In this study, Reaxys Medicinal Chemistry was used to retrieve pharmacological, biopharmaceutical and toxicological information on several antipsychotic drugs to explore their pharmacological activity and their ADMET (absorption, distribution, metabolism, excretion, toxicity) properties. The focus was on metabolic characteristics and cardiac hERG (human ether-a-go-go related gene) channel blockage.
Reaxys Medicinal Chemistry has been designed to give access to detailed experimental biological protocols as well as chemistry data coming from relevant literature (articles and patents). The database covers several domains of pharmacology and contains large amounts of experimental data related to a variety of different systems that enable R&D scientists to accelerate drug discovery process at all stages.
On completing a general search for
Ask Reaxys , 17,801 relevant citations were found, of which 11,484 substances, 32,551 bioactivity data points, 511 targets and 11,532 reactions were extracted. This general search was narrowed using the
Open Analysis View and by selecting only
Marketed Drugs (Figure 1A).
To facilitate comparisons of bioactivity data from different publications and assay types, all the data points in Reaxys Medicinal Chemistry have pX values. pX values are calculated by transforming parameters such as EC50, IC50, Ki into the –log equivalent (pEC50, pIC50, pKi).
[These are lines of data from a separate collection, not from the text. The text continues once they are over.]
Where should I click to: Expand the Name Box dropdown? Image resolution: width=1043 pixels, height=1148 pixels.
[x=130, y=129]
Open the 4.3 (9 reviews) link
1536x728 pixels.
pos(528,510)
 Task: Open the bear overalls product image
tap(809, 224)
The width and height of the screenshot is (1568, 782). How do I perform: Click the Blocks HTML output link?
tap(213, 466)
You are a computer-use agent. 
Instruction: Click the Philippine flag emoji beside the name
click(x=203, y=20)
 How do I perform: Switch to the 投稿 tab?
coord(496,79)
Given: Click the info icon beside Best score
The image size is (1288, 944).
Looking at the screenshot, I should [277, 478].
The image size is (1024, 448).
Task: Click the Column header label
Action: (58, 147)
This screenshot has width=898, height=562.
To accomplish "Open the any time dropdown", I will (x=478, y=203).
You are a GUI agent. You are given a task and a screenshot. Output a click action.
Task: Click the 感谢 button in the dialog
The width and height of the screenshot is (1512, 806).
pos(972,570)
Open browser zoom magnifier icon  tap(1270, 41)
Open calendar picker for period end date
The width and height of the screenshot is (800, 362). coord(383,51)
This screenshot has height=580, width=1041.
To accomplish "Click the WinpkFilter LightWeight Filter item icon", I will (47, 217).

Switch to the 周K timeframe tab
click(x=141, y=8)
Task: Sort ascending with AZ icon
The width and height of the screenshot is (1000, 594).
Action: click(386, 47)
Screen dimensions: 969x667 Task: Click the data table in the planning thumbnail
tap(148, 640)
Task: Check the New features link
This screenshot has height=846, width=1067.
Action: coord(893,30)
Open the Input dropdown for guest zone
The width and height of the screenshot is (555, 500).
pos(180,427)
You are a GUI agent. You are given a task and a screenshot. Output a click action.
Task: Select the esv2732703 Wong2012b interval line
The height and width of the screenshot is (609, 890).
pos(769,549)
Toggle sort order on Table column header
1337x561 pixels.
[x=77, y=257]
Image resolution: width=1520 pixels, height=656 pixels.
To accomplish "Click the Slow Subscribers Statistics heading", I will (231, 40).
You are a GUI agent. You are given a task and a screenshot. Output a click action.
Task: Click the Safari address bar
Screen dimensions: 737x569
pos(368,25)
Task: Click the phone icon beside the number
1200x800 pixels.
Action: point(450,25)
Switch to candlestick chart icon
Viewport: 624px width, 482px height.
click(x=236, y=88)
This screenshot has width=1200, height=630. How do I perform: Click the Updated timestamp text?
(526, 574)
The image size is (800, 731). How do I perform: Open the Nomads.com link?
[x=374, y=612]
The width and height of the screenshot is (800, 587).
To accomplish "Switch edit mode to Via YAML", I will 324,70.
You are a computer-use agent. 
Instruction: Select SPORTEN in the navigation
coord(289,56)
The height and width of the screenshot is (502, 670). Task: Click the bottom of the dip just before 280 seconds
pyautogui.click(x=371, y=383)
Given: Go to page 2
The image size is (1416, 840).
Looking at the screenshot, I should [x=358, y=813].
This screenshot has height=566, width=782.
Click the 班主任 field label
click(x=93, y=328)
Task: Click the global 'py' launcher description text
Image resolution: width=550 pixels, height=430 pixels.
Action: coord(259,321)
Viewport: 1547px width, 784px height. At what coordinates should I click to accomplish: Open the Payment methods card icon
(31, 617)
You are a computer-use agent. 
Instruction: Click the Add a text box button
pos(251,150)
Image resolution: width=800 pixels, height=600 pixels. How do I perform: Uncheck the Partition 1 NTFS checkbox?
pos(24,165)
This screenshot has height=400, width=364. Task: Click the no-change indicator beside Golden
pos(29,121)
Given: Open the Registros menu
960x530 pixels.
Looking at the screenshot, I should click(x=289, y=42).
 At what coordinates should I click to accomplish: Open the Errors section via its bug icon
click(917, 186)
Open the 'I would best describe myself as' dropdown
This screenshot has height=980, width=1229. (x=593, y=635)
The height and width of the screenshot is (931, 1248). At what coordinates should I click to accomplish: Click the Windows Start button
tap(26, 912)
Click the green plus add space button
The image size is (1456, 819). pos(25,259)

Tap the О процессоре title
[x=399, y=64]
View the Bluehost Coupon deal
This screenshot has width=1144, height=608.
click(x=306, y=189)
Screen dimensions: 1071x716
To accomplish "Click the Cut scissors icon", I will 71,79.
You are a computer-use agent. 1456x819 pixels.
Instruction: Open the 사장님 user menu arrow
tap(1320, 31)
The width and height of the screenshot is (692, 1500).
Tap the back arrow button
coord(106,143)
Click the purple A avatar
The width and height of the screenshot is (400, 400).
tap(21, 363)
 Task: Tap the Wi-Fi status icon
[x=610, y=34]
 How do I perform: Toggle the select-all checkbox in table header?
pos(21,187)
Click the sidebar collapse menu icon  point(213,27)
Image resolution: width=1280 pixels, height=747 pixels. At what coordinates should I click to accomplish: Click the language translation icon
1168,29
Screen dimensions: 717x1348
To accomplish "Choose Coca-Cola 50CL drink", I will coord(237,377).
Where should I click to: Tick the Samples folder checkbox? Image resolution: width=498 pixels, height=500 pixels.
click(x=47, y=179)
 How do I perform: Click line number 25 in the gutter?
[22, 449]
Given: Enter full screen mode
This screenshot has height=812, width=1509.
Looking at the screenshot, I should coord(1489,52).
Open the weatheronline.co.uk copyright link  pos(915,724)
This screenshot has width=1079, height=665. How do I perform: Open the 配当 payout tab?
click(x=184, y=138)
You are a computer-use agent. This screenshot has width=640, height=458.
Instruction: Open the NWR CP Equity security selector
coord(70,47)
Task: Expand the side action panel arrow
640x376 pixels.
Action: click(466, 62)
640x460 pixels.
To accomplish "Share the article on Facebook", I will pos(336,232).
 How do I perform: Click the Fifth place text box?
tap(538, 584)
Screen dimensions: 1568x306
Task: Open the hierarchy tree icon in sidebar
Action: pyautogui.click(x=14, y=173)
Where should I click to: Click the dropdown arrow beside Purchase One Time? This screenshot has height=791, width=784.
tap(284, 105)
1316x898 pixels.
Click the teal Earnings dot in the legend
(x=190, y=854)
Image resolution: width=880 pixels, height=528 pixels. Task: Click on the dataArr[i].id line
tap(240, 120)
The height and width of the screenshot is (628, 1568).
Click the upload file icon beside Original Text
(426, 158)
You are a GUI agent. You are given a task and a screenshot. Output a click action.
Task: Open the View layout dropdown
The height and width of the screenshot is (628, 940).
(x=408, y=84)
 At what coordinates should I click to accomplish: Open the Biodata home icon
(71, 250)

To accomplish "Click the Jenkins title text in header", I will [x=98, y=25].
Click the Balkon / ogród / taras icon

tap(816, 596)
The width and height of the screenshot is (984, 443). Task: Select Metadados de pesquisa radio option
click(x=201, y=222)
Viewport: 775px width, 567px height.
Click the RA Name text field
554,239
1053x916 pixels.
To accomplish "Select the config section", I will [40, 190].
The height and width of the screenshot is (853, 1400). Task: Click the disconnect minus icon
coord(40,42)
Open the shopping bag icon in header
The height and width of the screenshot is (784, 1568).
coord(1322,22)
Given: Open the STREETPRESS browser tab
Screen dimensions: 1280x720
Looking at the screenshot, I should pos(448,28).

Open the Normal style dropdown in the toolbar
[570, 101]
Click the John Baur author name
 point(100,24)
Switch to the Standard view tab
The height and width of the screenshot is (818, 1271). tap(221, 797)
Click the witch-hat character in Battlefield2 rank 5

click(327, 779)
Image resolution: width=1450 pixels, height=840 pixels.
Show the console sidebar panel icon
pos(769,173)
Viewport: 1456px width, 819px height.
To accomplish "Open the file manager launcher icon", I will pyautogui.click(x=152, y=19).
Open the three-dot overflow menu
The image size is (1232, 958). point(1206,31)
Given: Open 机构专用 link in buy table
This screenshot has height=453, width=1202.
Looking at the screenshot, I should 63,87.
These are normalized values assigned to the data that enable easy quantification of compound–target affinity and comparison of information from all around the world.
An affinity profile for the most potent marketed antipsychotics, with pX values of greater than 8.0 (affinity < 10 nM), can be generated and viewed as a Heatmap (Figure 1B). The Heatmap visualizes the relationships between compounds and their targets in terms of key parameters, allowing rapid identification of relevant compound–target interactions.
The Heatmap displays all marketed antipsychotics with a pX above 8.0 and the associated target protein for which in vitro biological data has been mined from the literature (Figure 1B). Biological affinities or activities are quantified as a pX value and displayed from 1 (low activity) in blue to 15 (high activity) in red. Further analysis of the dataset can be achieved using the data density display, which presents the number of molecules retrieved per target.
To assess target profiling, drug−drug interactions and hERG activity of antipsychotics, pX values were retrieved from the Reaxys Medicinal Chemistry database. Using the Heatmap, a selection of marketed antipsychotics was chosen for the study.
Receptor Profiling Of Antipsychotics
First-generation antipsychotics (FGAs) including phenothiazines (chlorpromazine and fluphenazine), butyrophenones (haloperidol), thioxanthenes (thiothixene) and diphenylbutyl-piperidines (pimozide) show, as previously well-described, a strong affinity for human dopamine D2 receptor (Figure 2). In addition, phenothiazines-derived molecules exhibit noticeable activity toward histamine H1 receptor, as expected since the first phenothiazines were developed for their anti-histaminic properties. Interestingly, compounds belonging to the same class display different pharmacological profiles, such as between chlorpromazine and fluphenazine (Figure 2).
In general, second-generation antipsychotics (SGAs), including clozapine, olanzapine, ziprasidone and risperidone, demonstrate strong affinities for the human serotonergic 5-HT2A receptor compared with their affinity for D2 receptor. In contrast to FGAs, SGAs profiles are similar within the same chemical class. Interestingly, the classical FGA loxapine (Loxitane®, 1975) shares analogous receptor binding results with clozapine and olanzapine, probably related to their similar chemical structures. Moreover, the FGA dihydroindolone, molindone (Moban®, 1974), presents an atypical profile with weak affinity for all human GPCRs tested in binding assay.
Aripiprazole (Abilify®, 2002), has an original chemical structure unlike existing psychoactive drugs, as well as a unique pharmacological profile. Aripiprazole possesses potent activity towards the D2 receptor and the 5-HT2A receptor.